- [WHAT YOU WILL DO]:
Only an exact repetition of the entries counts as an answer.

- [RECORDED DATA]:
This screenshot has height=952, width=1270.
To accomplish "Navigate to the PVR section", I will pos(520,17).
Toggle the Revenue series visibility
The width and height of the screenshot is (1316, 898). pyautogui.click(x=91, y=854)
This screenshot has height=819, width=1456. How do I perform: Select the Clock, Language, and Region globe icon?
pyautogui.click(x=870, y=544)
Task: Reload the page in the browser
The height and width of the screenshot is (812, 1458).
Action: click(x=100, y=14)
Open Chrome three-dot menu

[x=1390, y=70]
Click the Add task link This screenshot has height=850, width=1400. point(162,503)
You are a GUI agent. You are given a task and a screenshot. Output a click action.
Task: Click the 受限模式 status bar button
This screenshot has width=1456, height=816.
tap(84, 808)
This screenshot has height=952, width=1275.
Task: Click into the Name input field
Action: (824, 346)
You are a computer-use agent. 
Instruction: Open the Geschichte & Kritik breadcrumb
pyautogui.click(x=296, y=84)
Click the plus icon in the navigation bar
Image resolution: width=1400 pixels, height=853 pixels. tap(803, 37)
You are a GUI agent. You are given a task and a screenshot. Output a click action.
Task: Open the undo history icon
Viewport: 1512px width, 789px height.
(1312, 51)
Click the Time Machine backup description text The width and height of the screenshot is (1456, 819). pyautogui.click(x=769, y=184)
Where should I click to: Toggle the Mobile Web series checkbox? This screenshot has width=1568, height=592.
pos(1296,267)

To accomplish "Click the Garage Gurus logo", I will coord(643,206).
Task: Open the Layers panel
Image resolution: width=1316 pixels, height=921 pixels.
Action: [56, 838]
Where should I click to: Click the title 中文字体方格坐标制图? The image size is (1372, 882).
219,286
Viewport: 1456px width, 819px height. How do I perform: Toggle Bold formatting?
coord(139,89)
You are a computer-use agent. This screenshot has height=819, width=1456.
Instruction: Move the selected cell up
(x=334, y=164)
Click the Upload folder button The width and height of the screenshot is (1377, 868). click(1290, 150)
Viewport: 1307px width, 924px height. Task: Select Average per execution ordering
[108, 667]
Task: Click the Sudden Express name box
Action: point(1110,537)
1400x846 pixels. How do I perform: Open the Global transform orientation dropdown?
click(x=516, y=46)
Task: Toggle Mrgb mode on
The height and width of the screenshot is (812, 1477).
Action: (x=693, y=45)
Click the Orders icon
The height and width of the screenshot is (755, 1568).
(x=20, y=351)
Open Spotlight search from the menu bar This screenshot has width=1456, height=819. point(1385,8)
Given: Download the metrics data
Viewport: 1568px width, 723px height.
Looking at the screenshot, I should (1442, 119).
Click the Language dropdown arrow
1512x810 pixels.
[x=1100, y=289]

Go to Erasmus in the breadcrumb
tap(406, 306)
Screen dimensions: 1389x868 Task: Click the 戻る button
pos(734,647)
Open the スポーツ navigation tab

- [TASK OUTPUT]:
This screenshot has height=952, width=1270.
To accomplish "Navigate to the PVR section", I will pos(520,17).
Toggle the Revenue series visibility
The width and height of the screenshot is (1316, 898). pyautogui.click(x=91, y=854)
This screenshot has height=819, width=1456. How do I perform: Select the Clock, Language, and Region globe icon?
pyautogui.click(x=870, y=544)
Task: Reload the page in the browser
The height and width of the screenshot is (812, 1458).
Action: click(x=100, y=14)
Open Chrome three-dot menu

[x=1390, y=70]
Click the Add task link This screenshot has height=850, width=1400. point(162,503)
You are a GUI agent. You are given a task and a screenshot. Output a click action.
Task: Click the 受限模式 status bar button
This screenshot has width=1456, height=816.
tap(84, 808)
This screenshot has height=952, width=1275.
Task: Click into the Name input field
Action: (824, 346)
You are a computer-use agent. 
Instruction: Open the Geschichte & Kritik breadcrumb
pyautogui.click(x=296, y=84)
Click the plus icon in the navigation bar
Image resolution: width=1400 pixels, height=853 pixels. tap(803, 37)
You are a GUI agent. You are given a task and a screenshot. Output a click action.
Task: Open the undo history icon
Viewport: 1512px width, 789px height.
(1312, 51)
Click the Time Machine backup description text The width and height of the screenshot is (1456, 819). pyautogui.click(x=769, y=184)
Where should I click to: Toggle the Mobile Web series checkbox? This screenshot has width=1568, height=592.
pos(1296,267)

To accomplish "Click the Garage Gurus logo", I will coord(643,206).
Task: Open the Layers panel
Image resolution: width=1316 pixels, height=921 pixels.
Action: [56, 838]
Where should I click to: Click the title 中文字体方格坐标制图? The image size is (1372, 882).
219,286
Viewport: 1456px width, 819px height. How do I perform: Toggle Bold formatting?
coord(139,89)
You are a computer-use agent. This screenshot has height=819, width=1456.
Instruction: Move the selected cell up
(x=334, y=164)
Click the Upload folder button The width and height of the screenshot is (1377, 868). click(1290, 150)
Viewport: 1307px width, 924px height. Task: Select Average per execution ordering
[108, 667]
Task: Click the Sudden Express name box
Action: point(1110,537)
1400x846 pixels. How do I perform: Open the Global transform orientation dropdown?
click(x=516, y=46)
Task: Toggle Mrgb mode on
The height and width of the screenshot is (812, 1477).
Action: (x=693, y=45)
Click the Orders icon
The height and width of the screenshot is (755, 1568).
(x=20, y=351)
Open Spotlight search from the menu bar This screenshot has width=1456, height=819. point(1385,8)
Given: Download the metrics data
Viewport: 1568px width, 723px height.
Looking at the screenshot, I should (1442, 119).
Click the Language dropdown arrow
1512x810 pixels.
[x=1100, y=289]

Go to Erasmus in the breadcrumb
tap(406, 306)
Screen dimensions: 1389x868 Task: Click the 戻る button
pos(734,647)
Open the スポーツ navigation tab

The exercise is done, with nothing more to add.